What is linear magnification? Obtain the equation of linear magnification for a concave mirror.

(N/A) Linear magnification $(m)$ is defined as the ratio of the height of the image $(h^{\prime})$ to the height of the object $(h)$.
$\therefore m = \frac{h^{\prime}}{h} \quad \dots (1)$
Consider an object $AB$ of height $h$ placed on the principal axis in front of a concave mirror as shown in the figure.
Two rays $AQ$ and $AP$ intersect at $A^{\prime}$ after reflection from the mirror,where $A^{\prime}$ is the image of $A$. Rays from object $AB$ form an image $A^{\prime}B^{\prime}$ after reflection. Let $A^{\prime}B^{\prime} = h^{\prime}$.

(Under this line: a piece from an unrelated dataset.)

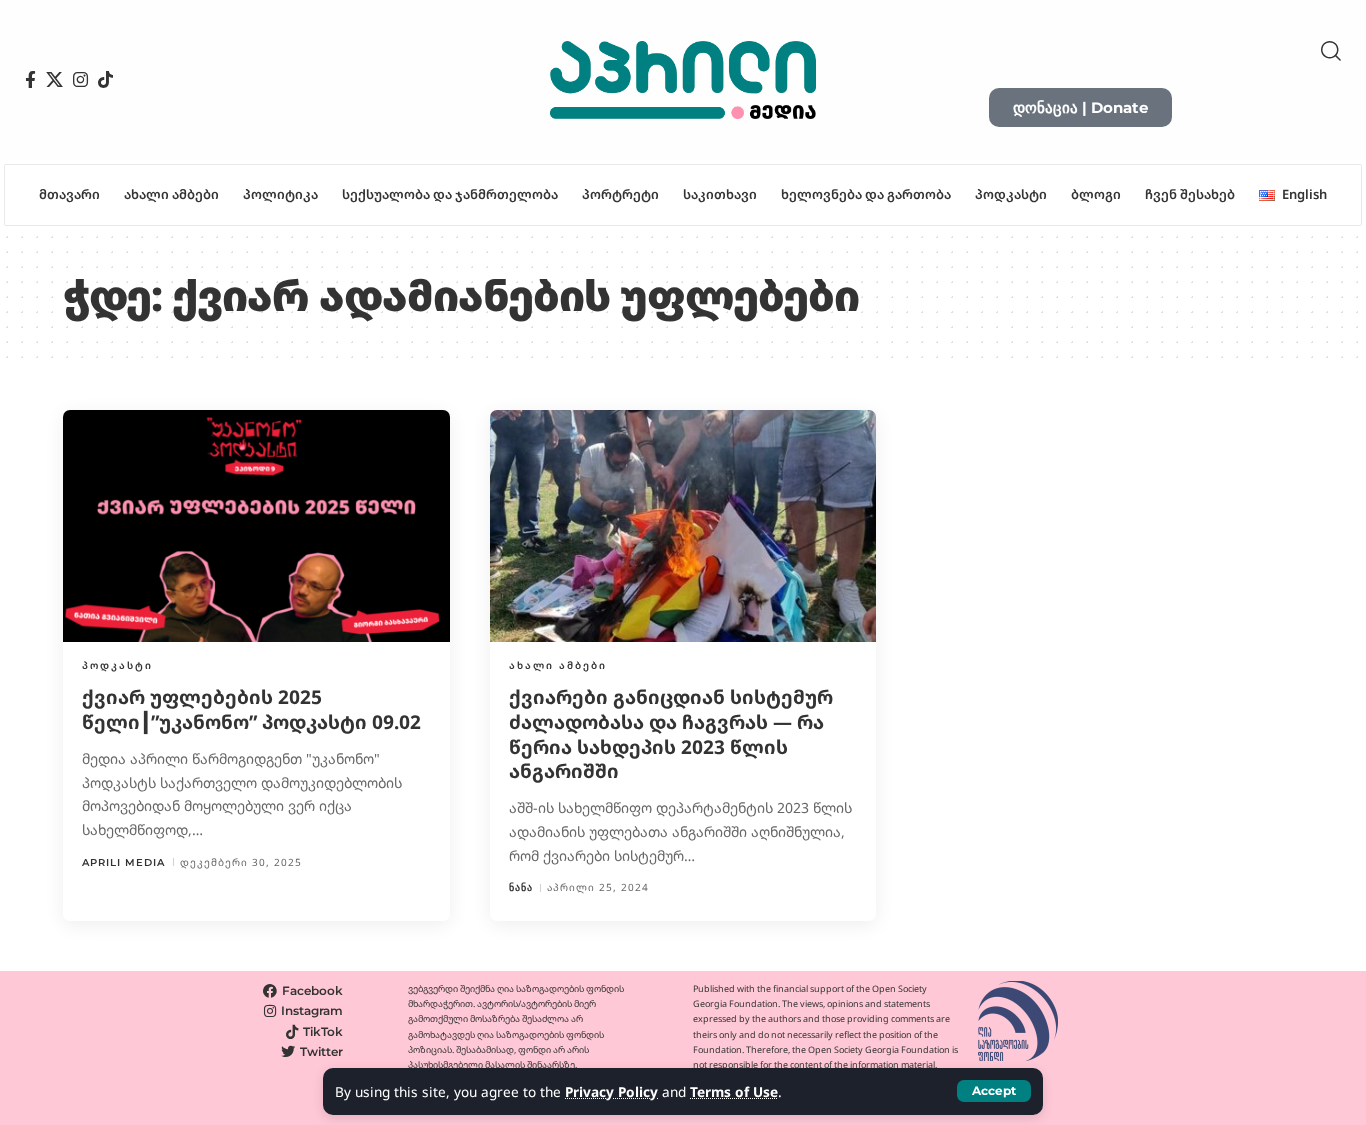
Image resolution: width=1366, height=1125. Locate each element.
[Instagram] (80, 80)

From the figure,triangles $\triangle A^{\prime}B^{\prime}P$ and $\triangle ABP$ are similar.
Therefore,$\frac{B^{\prime}A^{\prime}}{BA} = \frac{B^{\prime}P}{BP}$.
According to the sign convention,$B^{\prime}A^{\prime} = -h^{\prime}$ (downward),$BA = h$ (upward),$B^{\prime}P = -v$,and $BP = -u$.
Substituting these values:
$\frac{-h^{\prime}}{h} = \frac{-v}{-u}$
$\therefore \frac{h^{\prime}}{h} = -\frac{v}{u}$
$\therefore m = -\frac{v}{u} \quad (\text{From equation } 1)$.
For a real image,the image formed is inverted,hence its magnification is negative. For a virtual image,the image formed is erect,hence its magnification is positive.